A decision has just come down in the last couple of hours and, like Bob Allen, Larry Craig's appeal has also been denied. The full decision by the Minnesota Court of Appeals has been released, but the gist of it is that Craig's guilty plea will stand because he lacks any legal basis on which to retract it. Or, if you prefer your legalese undiluted:
To be valid, a guilty plea must be "accurate, voluntary and intelligent." State v. Ecker, 524 N.W.2d 712, 716 (Minn. 1994). For a plea to be accurate, it must be supported by a proper factual basis. Id. Appellant argues that the plea was not accurate because it lacked a full record of supporting facts.And it goes on from there, as legalese does, to set out why Craig's appeal simply doesn't hold water.
Appellant did not appear in person when his plea was filed, but a guilty plea is not invalid merely because it is entered in writing. See Minn. R. Crim. P. 15.03, subd. 2...

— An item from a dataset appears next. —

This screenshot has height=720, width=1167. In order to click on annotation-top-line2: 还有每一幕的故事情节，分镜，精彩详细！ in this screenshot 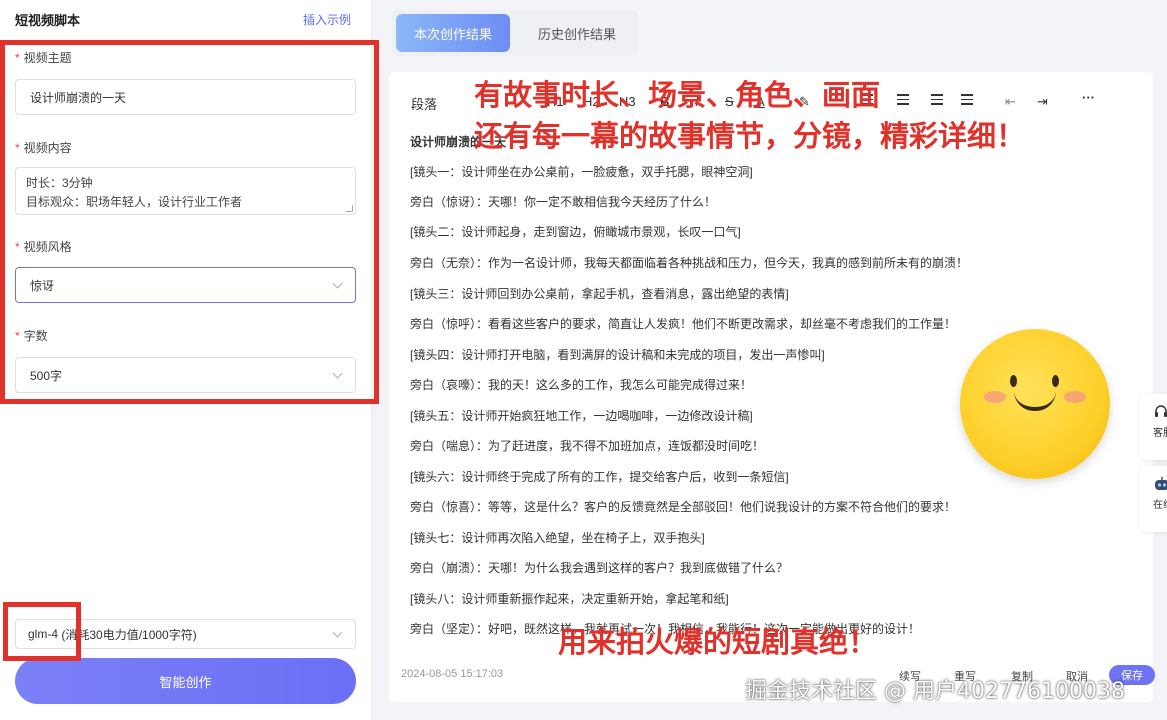, I will do `click(750, 136)`.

But, because appellant did not appear, the written plea petition was the only account given to the district court of appellant's version of the offense. The relevant paragraph of the petition states:
"I am pleading guilty to the charge of Disorderly Conduct as alleged because on June 11, 2007, within the property or jurisdiction of the Metropolitan Airports Commission, Hennepin County, specifically in the restroom of the North Star Crossing in the Lindbergh Terminal, I did the following: Engaged in conduct which I knew or should have known tended to arouse alarm or resentment or [sic] others, which conduct was physical (versus verbal) in nature."
...Appellant argues that because the paragraph lacks a description of the alleged conduct it fails to provide an adequate factual basis.

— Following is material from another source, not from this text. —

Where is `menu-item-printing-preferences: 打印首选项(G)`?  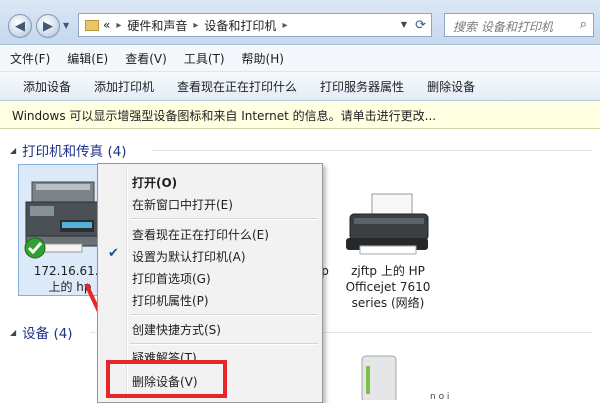 menu-item-printing-preferences: 打印首选项(G) is located at coordinates (172, 278).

Appellant's argument is unsupported by the record. A verbatim record was required to be made of the August 8, 2007 proceeding at which appellant's petition to plead guilty was filed and he was sentenced. See Minn. R. Crim. P. 27.03, subd. 6(A) (requiring verbatim record of sentencing proceedings). A defendant is responsible for providing a record adequate for appellate review, including a transcript if necessary. See State v. Anderson, 351 N.W.2d 1, 2 (Minn. 1984) (holding claim of trial error could not be reviewed without transcript). Appellant did not order a transcript of the August 8, 2007 proceeding...
Larry Craig is still guilty by his own admission. More importantly than the legal offense he committed, though, is his hypocrisy in the whole matter, one that he maintains to this day. Craig, like Bob Allen, could remedy this by simply coming out of the closet and explaining his errors while maintaining that gay men can legitimately hold conservative political views and ideas that don't extend to curtailing the rights of other gay men in order to bolster their standing amongst the homophobic segments of society. He could point out that he served as a Senator in ways that otherwise represented his constituency and that his homosexuality, like all homosexuality, is at most a coincidence that, absent social stigmatization, has zero bearing on the fitness of an individual to serve in office, vote, serve in the military, or otherwise enjoy the rights and fulfill the responsibilities incumbent upon all of us as members of American society, no matter whom we might prefer to twiddle our dangly bits now and again.
Will he continue in his hypocrisy, though? I'd bet on it.